Pathfinder fait preuve d’une vraie personnalité à travers, d’une part, une photographie bien léchée aux couleurs métal et aux éclairages minutieux, et d’autre part, grâce à un souci du détail dans ses costumes et ses paysages, transformant ainsi l’environnement le plus simpliste en une sorte de bric-à-brac dantesque où chaque élément apporte une pierre importante à l’édifice. Les costumes sont effectivement ultra riches, particulièrement concernant nos vilains Vikings. Leur corps est quasiment imperceptible, noyé sous un flot de métal et d’ornements où seule leur barbe épaisse et rêche semble prendre un peu l’air. Les envahisseurs sont ainsi présentés comme des guerriers sans âme ni essence, furieux et assoiffés de sang. Malgré une ambiance plutôt réussie, le traitement est quant lui au ras des pâquerettes. Largement simplistes, la relation entre les personnages et  l’aspect historique des évènements sont pour ainsi dire totalement mis de côté pour laisser place aux seuls pans bestial et esthétique, uniques intérêts de cette pellicule. Avec une introduction pourtant relativement poignante quant au drame vécu par notre jeune héros, la suite va malheureusement s’avérer beaucoup plus banale. En effet, notre héros s’apparente plus à un Conan ou un Rambo voire un brin de Madmartigan avec une séquence de descente en luge nous replongeant tout droit en enfance en fredonnant gaiement le score de James Horner.

 

 

Là où le métrage de Marcus Nispel échoue, c’est à travers le déroulement de l’histoire et la mise en scène des évènements.
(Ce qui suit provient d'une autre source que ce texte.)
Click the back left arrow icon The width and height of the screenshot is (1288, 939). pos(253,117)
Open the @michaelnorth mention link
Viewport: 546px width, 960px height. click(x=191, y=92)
Manquant grandement de cohérence, la bande perd le spectateur dans le temps et l’espace. Aucune de ces deux notions n’est perceptible, les protagonistes évoluent sans arrêts à travers de nombreux lieux et l’auditoire assiste à une succession de scènes sans savoir comment ni pourquoi ils sont arrivés là. Autre aspect irritant, l’utilisation intempestive de ralentis à la moindre scène d’action. Affublant par moment certaines scènes d’une réelle beauté, cette pratique devient très rapidement lassante et pataude, annihilant ainsi sur le long terme la férocité pourtant primordiale. Enfin, côté casting, les seconds couteaux sont finalement les plus convaincants à l’instar de Russel Means, le fameux Pathfinder, véritable représentant du peuple des Lakota et pilier essentiel à l’authenticité des natifs, ou encore Clancy Brown (Victor Kruger de Highlander, que l’on retrouve également dans le récent remake de Les Griffes de la Nuit), méconnaissable sous son attirail guerrier. C’est donc Karl Urban (Les Chroniques de Riddick, Doom) qui incarne Ghost, viking abandonné élevé par les indiens. Avec autant de charisme qu’un Christophe Lambert, il n’a malheureusement pas la carrure pour endosser le rôle du héros, livrant une interprétation plate et sans consistance.

 

 

Imparfait, Pathfinder jouit tout de même d’une photographie et d’une ambiance percutante grâce à la complicité de Daniel Pearl et Christopher Shy. Lassant sur la longueur, le deuxième remake de Marcus Nispel aurait mérité un peu plus de fougue et de profondeur. Dommage.